Empathy and stop-phrases
We often confuse empathy with compassion. Empathy is not only sympathy, it is its peak concentrated form. If you do not sympathize with someone, do not shame yourself that you are a bad person.
What is empathy? On the one hand, it is the body’s reaction to what is happening to other people in your environment. Both bad and good. Empathy is your facial expression when you realize that your friend has won 1 million hryvnias in the lottery. And on the other hand, it is also a skill, it can be developed, and it relates to your background and upbringing. Empathy has very cool synonyms: sensitivity, resonance, response, and consonance. It means you can be with a person in his problems and experiences, but not go into the phase of active actions, not to solve his problems. Empathy is active listening. And you should show that you hear the person close to you: do not interrupt him, try to hug or hold his hand, show your position, or ask about the situation. If you still want to help, you should not invent a bicycle, but ask the person HOW you can do it. And here the “magic” reveals – sometimes people need to be heard. They do not need to be rescued!
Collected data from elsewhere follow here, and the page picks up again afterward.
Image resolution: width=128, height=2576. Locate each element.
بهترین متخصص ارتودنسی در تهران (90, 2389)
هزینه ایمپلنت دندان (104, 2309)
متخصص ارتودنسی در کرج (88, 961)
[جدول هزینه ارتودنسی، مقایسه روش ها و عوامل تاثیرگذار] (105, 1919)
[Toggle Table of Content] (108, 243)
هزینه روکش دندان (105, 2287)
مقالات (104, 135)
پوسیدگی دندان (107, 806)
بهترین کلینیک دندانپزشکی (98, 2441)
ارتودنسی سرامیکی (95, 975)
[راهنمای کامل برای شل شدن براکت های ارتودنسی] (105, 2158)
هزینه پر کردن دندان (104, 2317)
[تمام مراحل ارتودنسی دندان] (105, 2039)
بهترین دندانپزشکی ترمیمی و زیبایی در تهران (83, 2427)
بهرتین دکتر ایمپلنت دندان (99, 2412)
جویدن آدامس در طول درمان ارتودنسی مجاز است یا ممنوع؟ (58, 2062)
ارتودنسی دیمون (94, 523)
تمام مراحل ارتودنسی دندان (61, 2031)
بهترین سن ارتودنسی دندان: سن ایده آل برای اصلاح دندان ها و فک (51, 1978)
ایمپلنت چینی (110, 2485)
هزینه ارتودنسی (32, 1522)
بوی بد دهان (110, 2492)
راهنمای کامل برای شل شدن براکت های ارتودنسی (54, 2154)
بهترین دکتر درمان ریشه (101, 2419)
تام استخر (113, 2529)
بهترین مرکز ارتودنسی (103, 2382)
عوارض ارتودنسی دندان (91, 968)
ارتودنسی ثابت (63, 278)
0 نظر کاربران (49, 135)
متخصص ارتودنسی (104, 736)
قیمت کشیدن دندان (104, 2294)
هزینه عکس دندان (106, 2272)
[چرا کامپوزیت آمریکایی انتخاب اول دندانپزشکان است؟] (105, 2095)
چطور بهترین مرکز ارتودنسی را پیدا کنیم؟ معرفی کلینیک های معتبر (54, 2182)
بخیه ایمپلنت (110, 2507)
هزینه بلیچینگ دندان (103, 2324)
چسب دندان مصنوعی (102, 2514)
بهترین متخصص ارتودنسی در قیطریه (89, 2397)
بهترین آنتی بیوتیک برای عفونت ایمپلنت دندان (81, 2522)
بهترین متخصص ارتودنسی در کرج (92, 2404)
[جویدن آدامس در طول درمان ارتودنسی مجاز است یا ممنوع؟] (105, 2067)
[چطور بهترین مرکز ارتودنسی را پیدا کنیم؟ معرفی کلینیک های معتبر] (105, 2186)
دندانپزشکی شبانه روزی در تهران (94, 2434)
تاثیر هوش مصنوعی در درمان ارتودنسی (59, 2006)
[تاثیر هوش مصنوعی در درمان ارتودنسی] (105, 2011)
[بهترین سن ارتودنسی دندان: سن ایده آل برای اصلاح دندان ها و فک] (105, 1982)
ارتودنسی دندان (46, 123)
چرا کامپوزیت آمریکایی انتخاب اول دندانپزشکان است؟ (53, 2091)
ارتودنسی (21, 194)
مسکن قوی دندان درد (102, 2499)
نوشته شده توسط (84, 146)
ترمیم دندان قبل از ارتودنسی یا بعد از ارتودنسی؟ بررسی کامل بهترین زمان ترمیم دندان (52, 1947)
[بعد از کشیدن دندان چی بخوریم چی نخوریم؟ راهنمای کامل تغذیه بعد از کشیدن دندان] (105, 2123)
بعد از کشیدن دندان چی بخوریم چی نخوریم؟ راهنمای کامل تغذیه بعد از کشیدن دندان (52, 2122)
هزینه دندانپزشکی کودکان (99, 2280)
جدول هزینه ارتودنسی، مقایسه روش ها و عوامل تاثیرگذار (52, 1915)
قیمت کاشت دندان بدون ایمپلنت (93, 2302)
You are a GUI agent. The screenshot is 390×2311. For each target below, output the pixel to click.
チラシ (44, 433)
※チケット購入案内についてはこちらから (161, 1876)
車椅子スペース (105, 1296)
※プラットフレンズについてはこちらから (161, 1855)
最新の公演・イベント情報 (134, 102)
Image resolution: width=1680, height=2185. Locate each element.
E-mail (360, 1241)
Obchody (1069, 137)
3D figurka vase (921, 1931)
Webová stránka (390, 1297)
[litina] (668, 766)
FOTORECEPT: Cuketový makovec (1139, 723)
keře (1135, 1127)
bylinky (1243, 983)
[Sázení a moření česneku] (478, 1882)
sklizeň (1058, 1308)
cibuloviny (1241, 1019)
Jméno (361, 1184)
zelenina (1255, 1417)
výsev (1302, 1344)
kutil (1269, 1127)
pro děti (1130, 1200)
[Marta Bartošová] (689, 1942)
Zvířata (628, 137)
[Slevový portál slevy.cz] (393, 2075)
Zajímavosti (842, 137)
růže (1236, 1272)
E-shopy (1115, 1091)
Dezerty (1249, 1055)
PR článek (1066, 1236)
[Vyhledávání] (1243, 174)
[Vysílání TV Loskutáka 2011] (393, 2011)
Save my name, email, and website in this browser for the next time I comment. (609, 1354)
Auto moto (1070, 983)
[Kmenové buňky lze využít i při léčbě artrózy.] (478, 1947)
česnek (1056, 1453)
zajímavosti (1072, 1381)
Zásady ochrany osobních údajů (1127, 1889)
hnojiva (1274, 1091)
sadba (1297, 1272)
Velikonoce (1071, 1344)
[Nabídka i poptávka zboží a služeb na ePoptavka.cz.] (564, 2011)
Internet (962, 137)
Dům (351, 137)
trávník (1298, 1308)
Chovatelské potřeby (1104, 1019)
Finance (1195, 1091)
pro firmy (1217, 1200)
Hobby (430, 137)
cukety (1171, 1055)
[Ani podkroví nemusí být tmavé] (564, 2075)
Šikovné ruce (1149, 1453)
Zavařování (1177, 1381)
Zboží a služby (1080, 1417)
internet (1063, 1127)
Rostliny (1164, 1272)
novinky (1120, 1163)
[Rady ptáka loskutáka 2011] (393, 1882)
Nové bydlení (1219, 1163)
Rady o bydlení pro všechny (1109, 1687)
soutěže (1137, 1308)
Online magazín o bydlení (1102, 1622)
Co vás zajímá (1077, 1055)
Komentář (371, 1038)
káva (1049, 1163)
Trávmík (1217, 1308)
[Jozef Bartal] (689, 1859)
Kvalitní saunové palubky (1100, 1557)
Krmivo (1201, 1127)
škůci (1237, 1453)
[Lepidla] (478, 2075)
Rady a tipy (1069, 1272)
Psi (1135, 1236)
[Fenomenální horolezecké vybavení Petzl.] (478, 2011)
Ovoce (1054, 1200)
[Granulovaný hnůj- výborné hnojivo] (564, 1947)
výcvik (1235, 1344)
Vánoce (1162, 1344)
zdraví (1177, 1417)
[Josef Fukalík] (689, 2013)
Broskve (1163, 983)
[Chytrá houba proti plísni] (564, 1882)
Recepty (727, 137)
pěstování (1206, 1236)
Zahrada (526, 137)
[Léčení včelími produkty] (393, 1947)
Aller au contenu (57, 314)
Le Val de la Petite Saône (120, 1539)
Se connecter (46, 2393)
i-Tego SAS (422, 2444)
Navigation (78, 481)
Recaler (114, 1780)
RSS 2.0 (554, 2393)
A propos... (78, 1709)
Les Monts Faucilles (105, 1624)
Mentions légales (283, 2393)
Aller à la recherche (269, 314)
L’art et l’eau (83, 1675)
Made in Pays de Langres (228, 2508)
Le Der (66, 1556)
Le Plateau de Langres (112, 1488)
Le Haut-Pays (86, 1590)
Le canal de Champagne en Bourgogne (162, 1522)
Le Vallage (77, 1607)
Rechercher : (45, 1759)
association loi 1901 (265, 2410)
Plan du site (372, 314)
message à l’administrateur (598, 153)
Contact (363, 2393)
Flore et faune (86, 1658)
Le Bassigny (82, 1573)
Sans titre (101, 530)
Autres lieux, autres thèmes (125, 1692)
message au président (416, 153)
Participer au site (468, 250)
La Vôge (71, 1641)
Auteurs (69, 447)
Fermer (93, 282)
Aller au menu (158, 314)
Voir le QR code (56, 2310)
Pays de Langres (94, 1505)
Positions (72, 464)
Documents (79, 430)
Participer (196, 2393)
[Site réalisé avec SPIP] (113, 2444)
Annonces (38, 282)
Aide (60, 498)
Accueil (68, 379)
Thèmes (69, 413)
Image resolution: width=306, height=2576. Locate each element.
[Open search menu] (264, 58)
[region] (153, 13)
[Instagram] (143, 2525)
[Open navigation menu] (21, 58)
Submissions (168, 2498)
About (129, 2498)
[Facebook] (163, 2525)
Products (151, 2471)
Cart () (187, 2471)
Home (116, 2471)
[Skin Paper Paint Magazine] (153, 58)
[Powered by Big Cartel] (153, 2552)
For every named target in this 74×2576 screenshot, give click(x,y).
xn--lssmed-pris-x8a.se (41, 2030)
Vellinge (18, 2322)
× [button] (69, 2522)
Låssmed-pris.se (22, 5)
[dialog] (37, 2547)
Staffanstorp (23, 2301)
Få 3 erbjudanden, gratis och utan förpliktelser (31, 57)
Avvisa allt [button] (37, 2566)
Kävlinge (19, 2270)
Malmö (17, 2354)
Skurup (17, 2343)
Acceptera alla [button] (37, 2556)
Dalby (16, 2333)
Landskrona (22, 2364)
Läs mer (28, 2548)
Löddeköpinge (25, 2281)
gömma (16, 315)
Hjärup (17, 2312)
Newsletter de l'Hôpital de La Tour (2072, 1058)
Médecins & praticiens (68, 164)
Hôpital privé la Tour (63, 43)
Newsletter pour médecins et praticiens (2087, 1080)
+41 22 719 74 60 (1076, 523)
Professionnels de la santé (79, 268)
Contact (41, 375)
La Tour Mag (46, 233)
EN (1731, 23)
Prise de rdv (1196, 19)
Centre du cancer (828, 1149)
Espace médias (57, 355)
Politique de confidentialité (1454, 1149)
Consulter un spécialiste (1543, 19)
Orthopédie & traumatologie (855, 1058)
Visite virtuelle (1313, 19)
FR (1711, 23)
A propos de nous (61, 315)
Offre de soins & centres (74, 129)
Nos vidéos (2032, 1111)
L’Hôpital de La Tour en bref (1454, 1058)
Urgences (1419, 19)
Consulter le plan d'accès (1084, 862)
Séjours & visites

So you keep your resources!
Stop phrases that are important to avoid
“I understand you”. It is impossible in reality, everyone has their own truly unique experience.
“You are lucky to be alive when the others are dead”. This is a devaluation of a person’s feelings, a comparison with other people.
“What if you had listened to me”, “Why didn’t you leave immediately”. It is an evaluation of the person’s actions
“Oh, poor you”, “I feel so sorry for you. This is how we drive a person into the position of a victim even more
Emphasize the positive and strong sides of the personality, and if you want to help, just ask how you can do it.
So, in summary, how to live happily with your relatives. It is essential to understand that aggression and a range of negative feelings towards family members are normal. Do not shame yourself for this, but convert energy into solving problems through communication. It is difficult to live with people but it is impossible to stay without them. That’s why we have to learn to win together.